Flexible Work Philosophy
Expanding on his aversion to strict schedules, Gupta shared his perspective on office hours. He stated that work can commence at any time, as long as one has their phone, implying that productivity is not confined to a physical workspace or a specific clock-in time. Consequently, he questions the necessity of traditional 9 or 10 am office start times, admitting that he personally does not adhere to them. This viewpoint suggests a trust in individual autonomy and a focus on output rather than rigid adherence to conventional working hours.
The Science of Rhythm
Dr. Prashant Makhija, a neurologist, offers a scientific counterpoint to Gupta's flexible approach, emphasizing the critical role of rhythm in brain function. He explains that our internal biological clock, known as the circadian rhythm, governs vital processes like hormone regulation, alertness, digestion, and immunity. Irregular sleep and wake times, according to Dr. Makhija, disrupt this crucial rhythm, leading to confusion for the body's natural systems and potentially impacting overall health and well-being. Consistency is key for the brain to operate optimally.
Natural Waking Explained
While waking up naturally can be beneficial, Dr. Makhija clarifies that this is only healthy if sleep patterns are consistent. If an individual maintains the same sleep and wake times daily, their brain can indeed signal wakefulness without an alarm, leading to a refreshed feeling. However, he cautions that if sleep timing is erratic, the experience of waking up 'whenever you want' often signifies that the brain is functioning without a stable biological schedule, potentially leading to underlying issues.
Nighttime Screens' Impact
Dr. Makhija identifies nighttime screentime as a prevalent cause of sleep disturbances in modern life.
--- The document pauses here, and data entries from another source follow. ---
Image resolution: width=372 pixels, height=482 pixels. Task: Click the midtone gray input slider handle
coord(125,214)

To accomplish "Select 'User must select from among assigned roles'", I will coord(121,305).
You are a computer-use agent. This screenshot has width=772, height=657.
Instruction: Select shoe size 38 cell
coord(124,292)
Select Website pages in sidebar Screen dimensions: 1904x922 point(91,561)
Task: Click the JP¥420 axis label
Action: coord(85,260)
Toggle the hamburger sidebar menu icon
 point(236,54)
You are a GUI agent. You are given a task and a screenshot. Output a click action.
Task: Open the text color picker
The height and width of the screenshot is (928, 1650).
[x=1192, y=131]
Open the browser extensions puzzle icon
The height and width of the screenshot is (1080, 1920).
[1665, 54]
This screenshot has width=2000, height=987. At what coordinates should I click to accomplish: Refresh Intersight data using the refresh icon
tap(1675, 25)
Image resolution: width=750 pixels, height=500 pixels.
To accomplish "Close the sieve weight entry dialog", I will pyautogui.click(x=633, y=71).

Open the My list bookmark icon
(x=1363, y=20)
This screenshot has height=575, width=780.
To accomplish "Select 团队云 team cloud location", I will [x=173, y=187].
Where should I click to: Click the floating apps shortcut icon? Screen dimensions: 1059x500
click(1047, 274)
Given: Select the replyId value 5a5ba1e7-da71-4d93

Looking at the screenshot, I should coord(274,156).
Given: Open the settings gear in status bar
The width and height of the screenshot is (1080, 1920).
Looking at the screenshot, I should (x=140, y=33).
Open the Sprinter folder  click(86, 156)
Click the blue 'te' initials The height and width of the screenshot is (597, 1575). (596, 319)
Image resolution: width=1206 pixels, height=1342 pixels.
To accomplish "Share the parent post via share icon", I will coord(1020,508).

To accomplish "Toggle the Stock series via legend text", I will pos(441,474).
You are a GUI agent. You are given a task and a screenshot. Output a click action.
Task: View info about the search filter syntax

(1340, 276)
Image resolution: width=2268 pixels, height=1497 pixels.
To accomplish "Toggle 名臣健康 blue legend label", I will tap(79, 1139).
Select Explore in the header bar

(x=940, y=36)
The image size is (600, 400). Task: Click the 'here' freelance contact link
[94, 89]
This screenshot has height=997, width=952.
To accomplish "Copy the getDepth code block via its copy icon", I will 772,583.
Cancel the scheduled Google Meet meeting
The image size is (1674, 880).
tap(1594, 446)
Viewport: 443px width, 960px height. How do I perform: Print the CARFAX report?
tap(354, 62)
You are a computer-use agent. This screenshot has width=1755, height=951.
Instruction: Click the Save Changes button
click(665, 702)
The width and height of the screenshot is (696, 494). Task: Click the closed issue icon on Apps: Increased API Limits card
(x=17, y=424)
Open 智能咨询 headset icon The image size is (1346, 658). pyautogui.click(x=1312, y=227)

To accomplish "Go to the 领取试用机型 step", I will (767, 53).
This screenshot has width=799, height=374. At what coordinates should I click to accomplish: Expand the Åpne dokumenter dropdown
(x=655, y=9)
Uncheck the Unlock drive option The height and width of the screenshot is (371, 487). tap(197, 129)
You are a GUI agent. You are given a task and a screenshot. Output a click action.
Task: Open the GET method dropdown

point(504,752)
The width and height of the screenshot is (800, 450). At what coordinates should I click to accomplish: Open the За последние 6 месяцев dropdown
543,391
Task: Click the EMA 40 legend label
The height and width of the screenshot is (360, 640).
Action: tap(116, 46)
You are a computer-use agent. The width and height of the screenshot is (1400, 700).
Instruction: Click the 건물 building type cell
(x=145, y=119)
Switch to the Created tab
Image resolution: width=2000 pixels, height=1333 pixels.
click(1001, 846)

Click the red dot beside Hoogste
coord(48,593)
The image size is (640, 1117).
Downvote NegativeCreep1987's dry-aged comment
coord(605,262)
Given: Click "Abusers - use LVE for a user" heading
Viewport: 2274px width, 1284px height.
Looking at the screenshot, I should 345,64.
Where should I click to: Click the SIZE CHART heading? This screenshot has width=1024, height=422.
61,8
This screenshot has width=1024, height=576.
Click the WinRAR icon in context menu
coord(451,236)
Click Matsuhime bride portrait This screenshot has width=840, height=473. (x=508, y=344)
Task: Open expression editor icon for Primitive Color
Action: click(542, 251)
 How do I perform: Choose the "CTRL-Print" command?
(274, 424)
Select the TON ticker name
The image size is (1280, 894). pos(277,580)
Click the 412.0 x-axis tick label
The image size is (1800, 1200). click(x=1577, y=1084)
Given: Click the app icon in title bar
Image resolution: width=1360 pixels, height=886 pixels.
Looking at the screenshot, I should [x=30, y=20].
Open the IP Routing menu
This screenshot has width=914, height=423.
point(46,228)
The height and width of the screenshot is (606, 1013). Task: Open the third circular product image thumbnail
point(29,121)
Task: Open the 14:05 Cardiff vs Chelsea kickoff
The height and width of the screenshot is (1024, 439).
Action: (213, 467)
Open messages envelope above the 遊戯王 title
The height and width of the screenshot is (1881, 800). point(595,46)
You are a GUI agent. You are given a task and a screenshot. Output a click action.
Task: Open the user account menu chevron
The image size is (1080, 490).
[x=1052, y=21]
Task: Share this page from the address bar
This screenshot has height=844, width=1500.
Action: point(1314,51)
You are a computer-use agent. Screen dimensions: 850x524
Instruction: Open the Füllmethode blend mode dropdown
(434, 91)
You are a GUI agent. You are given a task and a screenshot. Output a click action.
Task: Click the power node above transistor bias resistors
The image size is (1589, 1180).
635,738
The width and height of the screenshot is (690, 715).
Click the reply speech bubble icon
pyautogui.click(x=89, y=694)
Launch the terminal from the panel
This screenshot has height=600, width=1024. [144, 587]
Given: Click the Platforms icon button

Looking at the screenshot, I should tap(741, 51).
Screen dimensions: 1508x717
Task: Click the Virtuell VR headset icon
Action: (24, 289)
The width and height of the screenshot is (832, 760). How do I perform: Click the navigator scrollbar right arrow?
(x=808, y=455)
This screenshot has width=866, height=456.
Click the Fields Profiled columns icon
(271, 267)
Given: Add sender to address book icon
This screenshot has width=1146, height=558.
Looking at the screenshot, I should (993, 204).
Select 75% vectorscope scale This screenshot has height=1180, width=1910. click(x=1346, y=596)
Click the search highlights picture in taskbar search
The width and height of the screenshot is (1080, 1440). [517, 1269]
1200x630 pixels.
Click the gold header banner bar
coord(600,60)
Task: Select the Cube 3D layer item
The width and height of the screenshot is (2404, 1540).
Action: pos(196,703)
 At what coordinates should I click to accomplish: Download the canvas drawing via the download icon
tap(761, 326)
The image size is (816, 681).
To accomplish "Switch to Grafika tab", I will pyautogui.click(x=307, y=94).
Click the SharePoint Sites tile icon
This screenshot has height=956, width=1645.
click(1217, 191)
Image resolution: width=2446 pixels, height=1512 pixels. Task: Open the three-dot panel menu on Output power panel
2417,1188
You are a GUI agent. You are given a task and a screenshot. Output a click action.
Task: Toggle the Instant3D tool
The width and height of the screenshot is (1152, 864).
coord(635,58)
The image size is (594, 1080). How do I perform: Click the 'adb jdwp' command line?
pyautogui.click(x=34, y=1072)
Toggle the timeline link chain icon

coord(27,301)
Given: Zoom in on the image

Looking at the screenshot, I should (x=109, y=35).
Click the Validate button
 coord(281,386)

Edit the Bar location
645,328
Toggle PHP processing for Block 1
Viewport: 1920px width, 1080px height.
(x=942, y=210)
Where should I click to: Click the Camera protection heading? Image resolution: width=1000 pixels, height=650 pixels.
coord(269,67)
The bright light emitted from screens interferes with melatonin production, a hormone essential for signaling sleep readiness to the brain. He further elaborates that short, emotionally engaging videos can overstimulate the brain, keeping it in a state of semi-alertness. Many individuals perceive this as relaxation, but neurologically, it trains the brain to remain awake for extended periods, hindering the natural transition to sleep.
Broader Health Effects
The consequences of disrupted sleep extend far beyond mere tiredness. Dr. Makhija highlights that poor sleep quality is associated with a range of health problems, including memory impairment, mood fluctuations, reduced attention spans, headaches, weight gain, and an increased risk of hypertension and diabetes. Over time, the brain's capacity to effectively shut down and enter restorative sleep deteriorates, impacting cognitive function and physical health significantly.
Structure for Health
While acknowledging that flexibility can enhance productivity, Dr. Makhija stresses that biology fundamentally requires structure, especially concerning sleep. He asserts that even highly creative individuals benefit from consistent sleep and wake schedules. The brain, he explains, prioritizes health through consistency rather than measuring success by freedom from routine. Adhering to a regular biological rhythm is paramount for optimal brain health and function.
Boosting Sleep Quality
To improve sleep, Dr. Makhija recommends several key strategies. Sticking to a regular wake-up time is crucial, as is limiting screen exposure for at least 60 minutes before bedtime. Allowing the brain a dedicated 'wind-down' period before sleep is also vital. He emphasizes that sleep should not commence with digital engagement but rather with stillness. Ultimately, good sleep is not about convenience but about respecting the brain's inherent wiring and needs.